The sources found in this project are made publicly available using Eclipse Public License 1.0. This does not apply to the jars provided along with the "cfiles.wrapper.couchdb" bundle which incorporates binary artifacts of technology from various sources:

* slf4j (http://www.slf4j.org), distributed under MIT license.
* commons-codec (http://commons.apache.org/codec/), distributed under Apache Software License 2.0
* commons-beanutils (http://commons.apache.org/beanutils/), distributed under Apache Software License 2.0 
* commons-io (http://commons.apache.org/io/), distributed under Apache Software License 2.0 
* httpclient and core (http://hc.apache.org/), distributed under Apache Software License 2.0 (AFAICT)
* svenson (http://code.google.com/p/svenson/), distributed under New BSD License
* jcouchdb (http://code.google.com/p/jcouchdb/), distributed under New BSD License

That said, some of the projects in here (*.cli) depend upon additional third-party libraries fetched at build time using maven2, which might or might not be distributed under different licensing schemes. 


== 3 Getting started ==


(a) System "Architecture"

The system is supposed to provide a document repository facility, optimized for batch-importing digital documents in a modestly straightforward process, doing whatever automatic processing / classification can be done to them, and making them available in a data store for easy access and retrieval.

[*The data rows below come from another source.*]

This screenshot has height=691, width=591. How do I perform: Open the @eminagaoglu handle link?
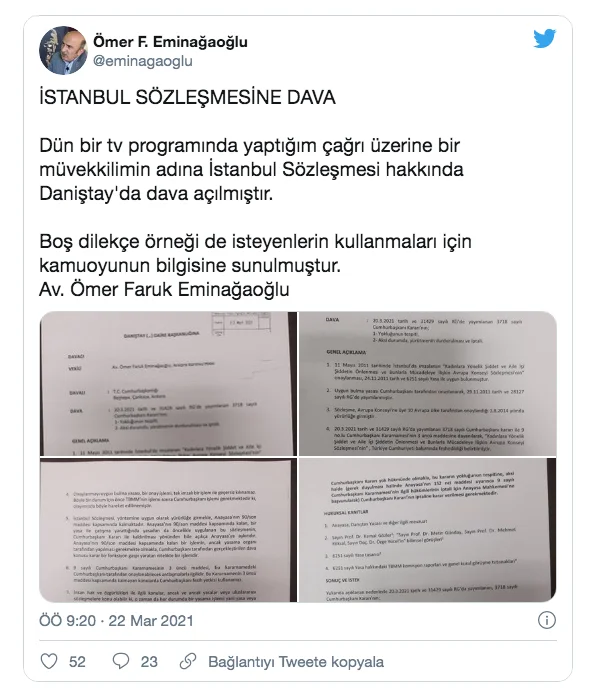(142, 61)
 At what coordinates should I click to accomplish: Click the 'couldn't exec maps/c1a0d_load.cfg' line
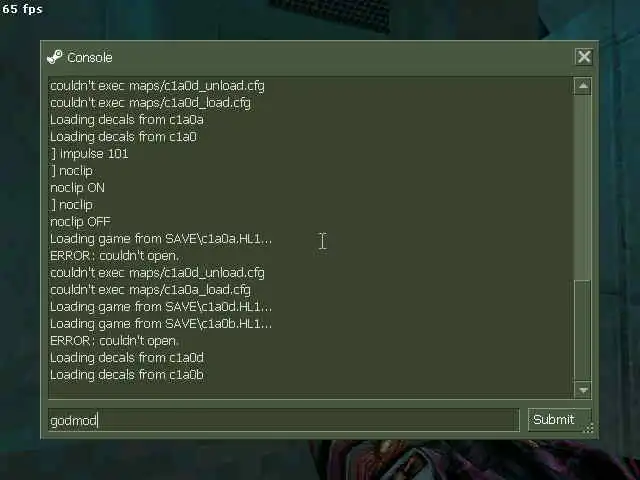150,103
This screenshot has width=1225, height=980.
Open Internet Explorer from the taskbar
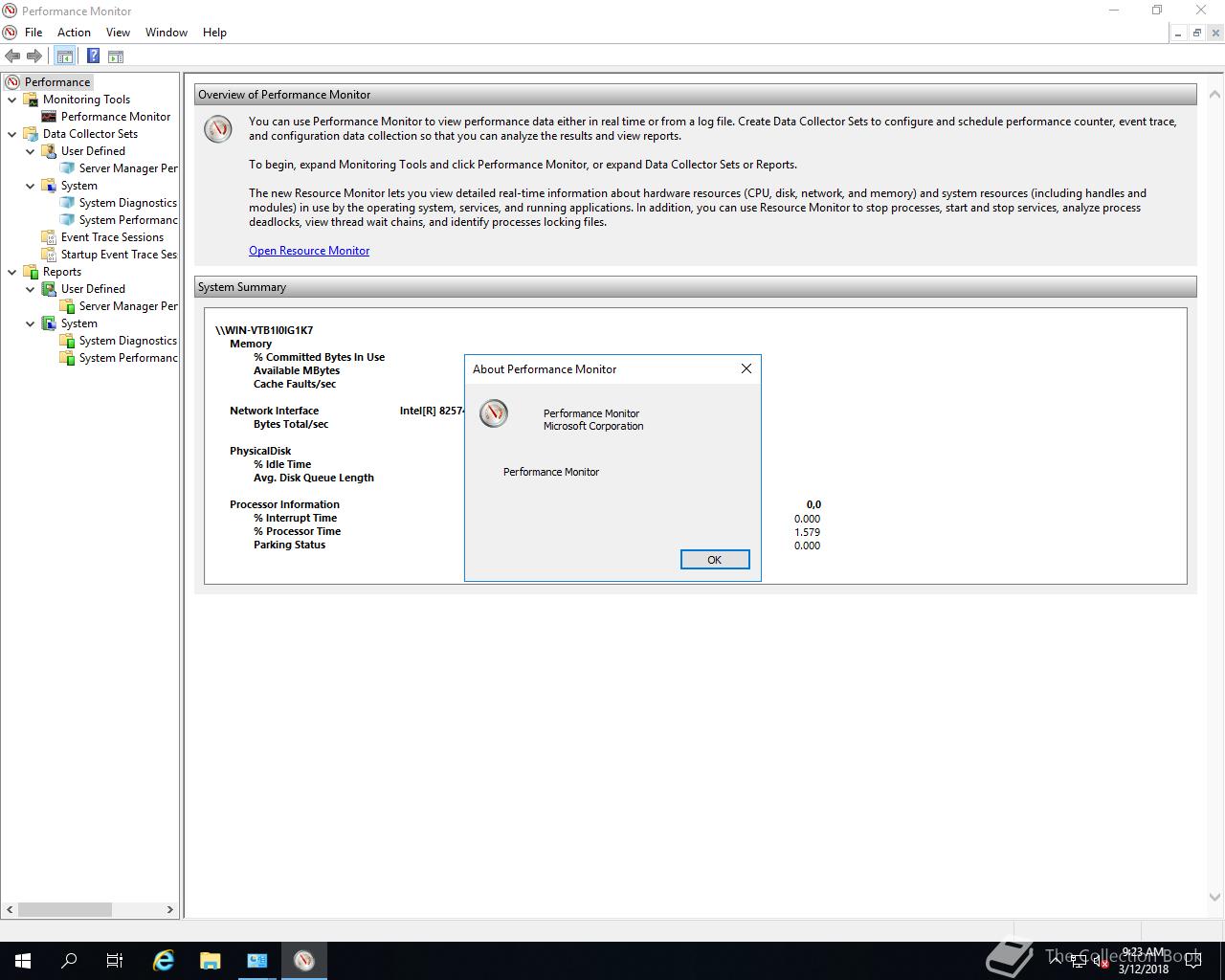pos(164,961)
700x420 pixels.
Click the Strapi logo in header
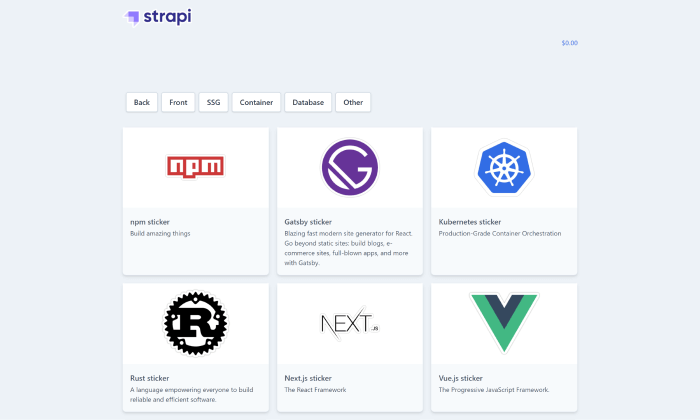click(157, 16)
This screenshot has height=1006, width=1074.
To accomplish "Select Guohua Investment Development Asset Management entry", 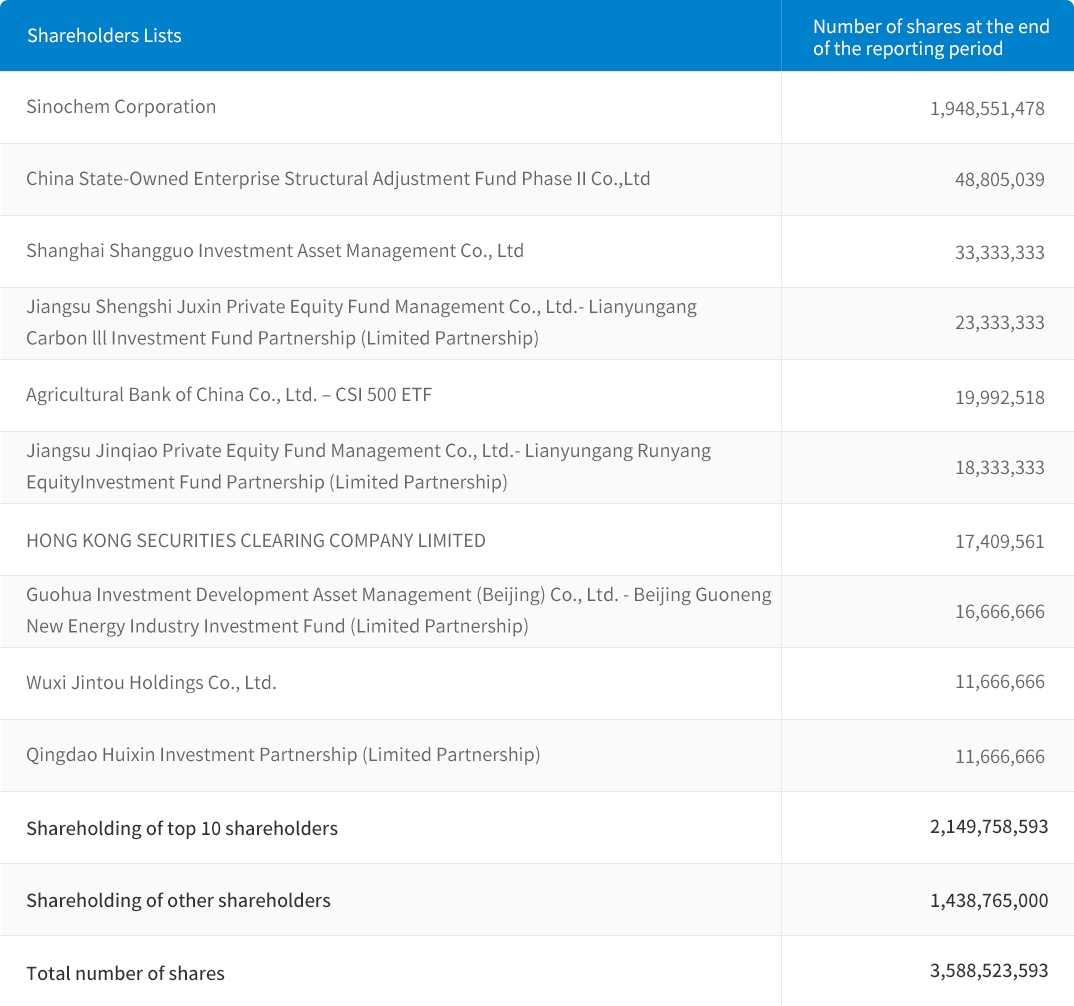I will [x=398, y=610].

Thus, at the moment, there are several components involved, serving different purposes:

* The "importer" cli tool, as the name implies, is a command-line driven batch importer tool to quickly feed loads of documents into the repository facility. The "importer" makes use of several open-source components such as apache tika or aperture for doing "things" to the document before being "imported".

* The "repository" itself is Apache CouchDB 1.0.x, along with couchdb-lucene which allows for full-text queries across the structure.

* The cfiles frontend (aka "docbrowser") is a browser based user interface used for browsing / querying / annotating the document repository. At the moment, this is pretty massively tailored towards the use case of browsing PDF file repositories having an Adobe PDF plugin installed on your local machine. Given this, most of the fulltext stuff so far works best.

* The "exporter" cli tool is a structure to export all file and meta data off the repository in a machine-readable form for whichever purpose one could desire doing so.


(b) Basic requirements and considerations

* docbrowser ("cfiles.frontend.rap") is built using Eclipse Rich Ajax Platform (RAP) technology. You will need a recent build of Eclipse IDE, along with m2eclipse and RAP developer tooling. I use a 3.7 milestone at the moment. Likewise, you should have a local Eclipse RAP 1.4-Mx target platform installed and ready to use as this is not available here in the repository.

* The *.cli projects themselves require some runnable maven installation at hand. Having m2eclipse installed, the embedded maven3 will do, too.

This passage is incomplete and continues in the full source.